CTD Code: a Combinatorial Code for Eukaryotic Transcription

In eukaryotes, the C‐terminal domain of RNA polymerase II (CTD) orchestrates the temporal and spatial control of transcription and is involved in the epigenetic regulation of gene expression. Errors in CTD regulation can result in cell death, cancer and severe developmental defects. The CTD executes its function as transcription template through various post‐translational modifications on its heptad repeat sequences. Recently, novel modifications on new regulatory sites of CTD have been identified, setting the stage for the possibility of combinatorial mechanisms for transcription regulation. We focused on two well‐characterized modification of CTD, namely serine phosphorylation and prolyl isomerization, and discuss the interplay between the enzymes regulating these modification states.
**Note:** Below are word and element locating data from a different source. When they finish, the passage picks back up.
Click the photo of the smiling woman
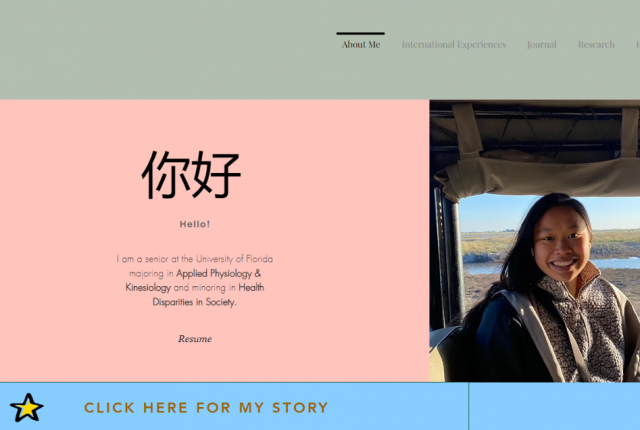 (x=535, y=241)
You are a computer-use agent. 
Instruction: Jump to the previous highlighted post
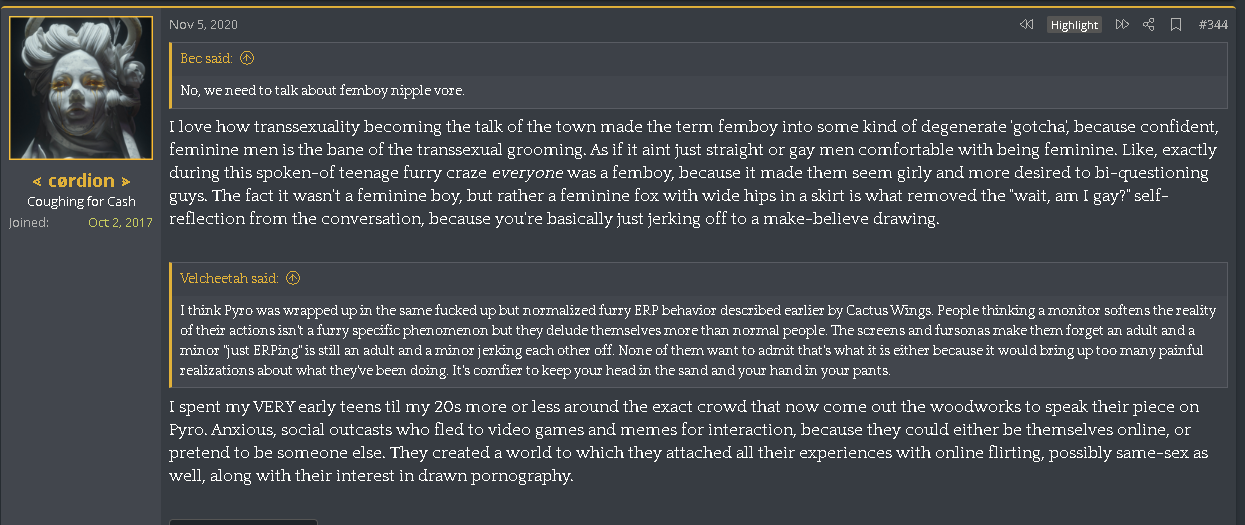click(1026, 25)
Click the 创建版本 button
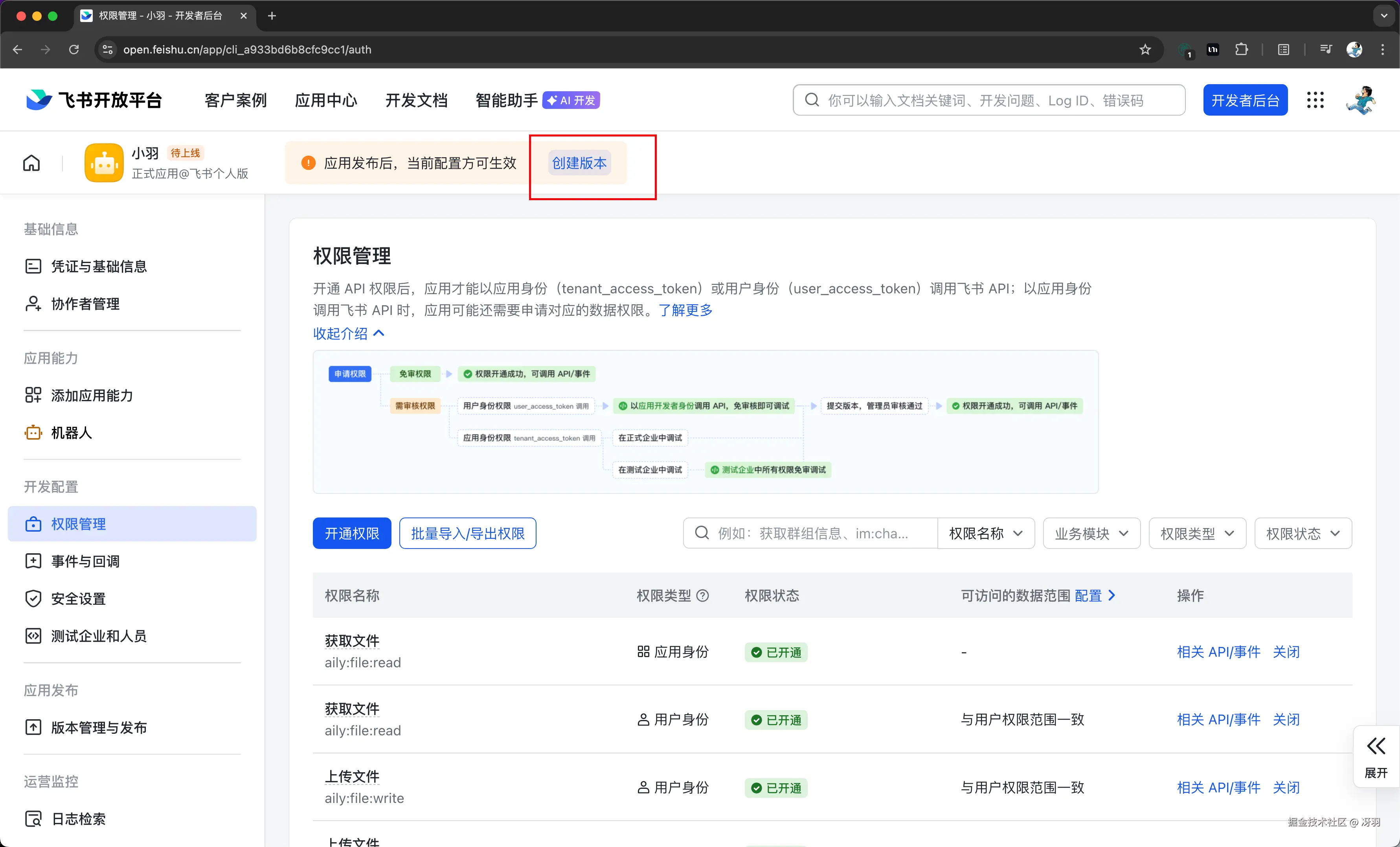 pyautogui.click(x=579, y=163)
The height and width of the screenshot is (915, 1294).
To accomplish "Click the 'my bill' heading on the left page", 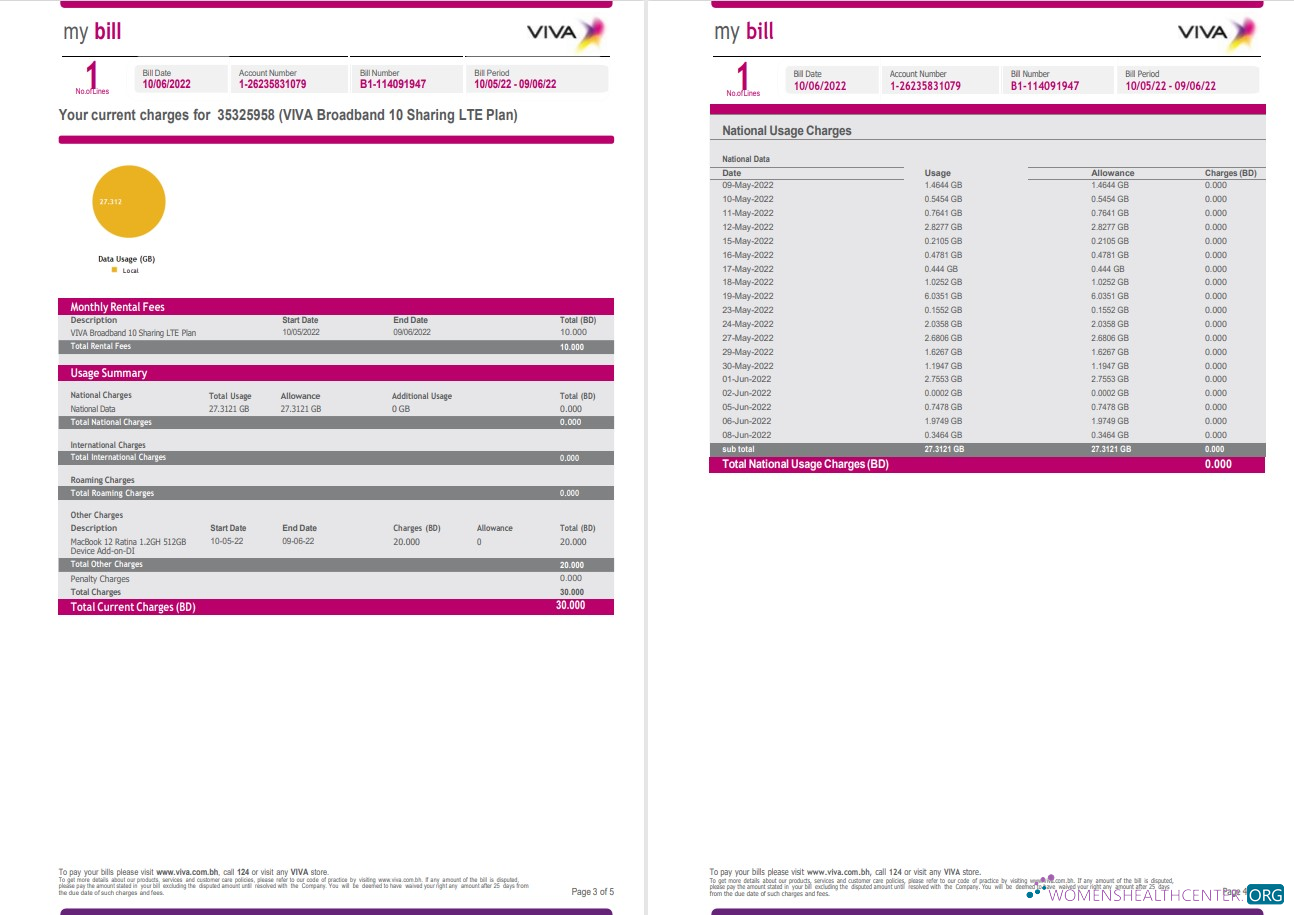I will [90, 31].
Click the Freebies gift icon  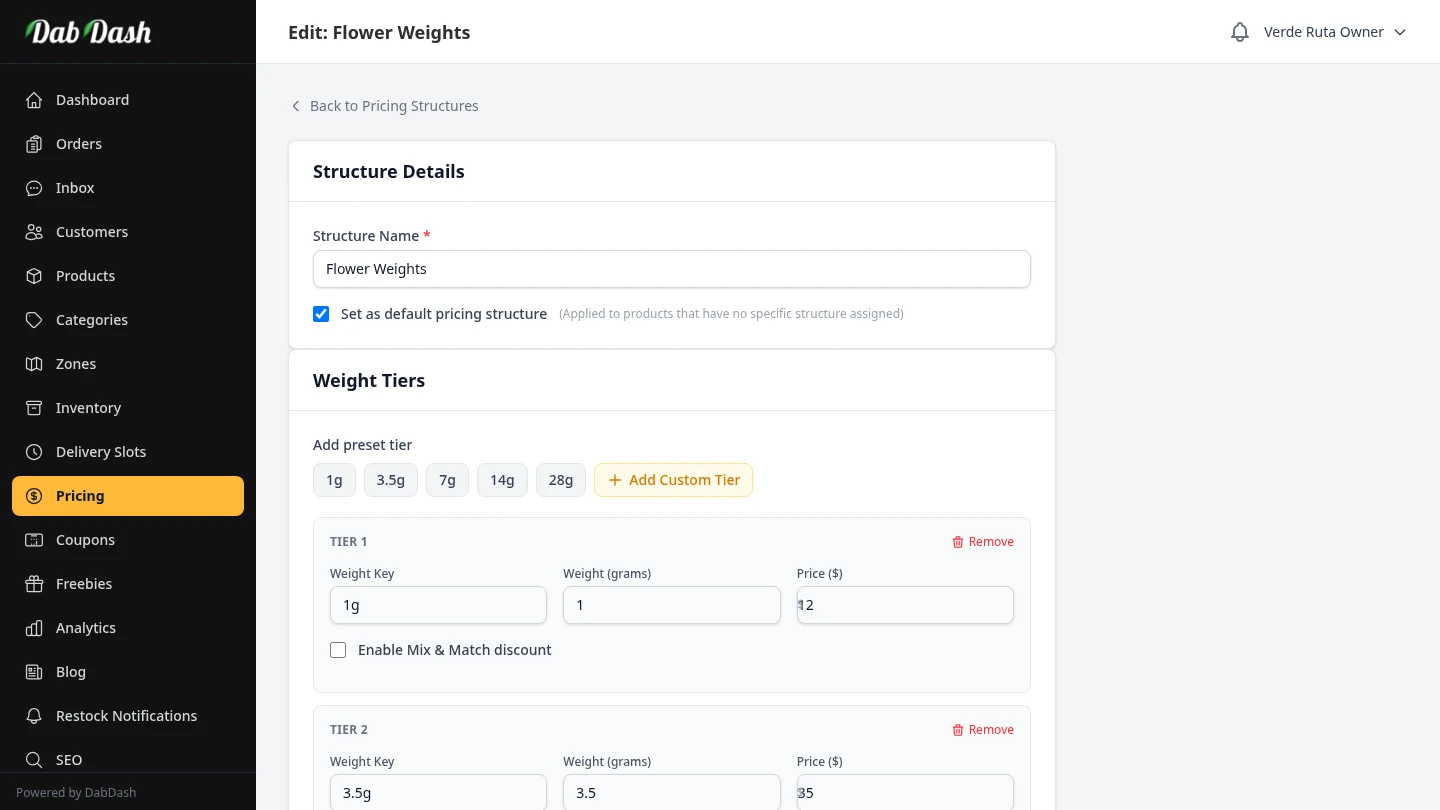coord(34,584)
To address this question, we developed chemical compounds that can be used to mimic the cis and trans isomer states of proline residues in the CTD and therefore probe the selectivity of CTD binding proteins that are sensitive for this subtle variation. Our results established that the selectivity of prolyl isomerization state of CTD by phosphatases results in different regulatory effects and can lead to differentiated CTD phosphorylation states and eventually, transcription outcome. In particular, the phosphatases that specially recognize the minor species of cis proline will display enhanced activity upon prolyl isomerase regulation which is essential for accurate transcription termination. The application of such chemical probes can help us understand the molecular mechanism of the interplay between different post‐translational modifications with prolyl isomerization state and how that affects the conformational status of CTD in transcription.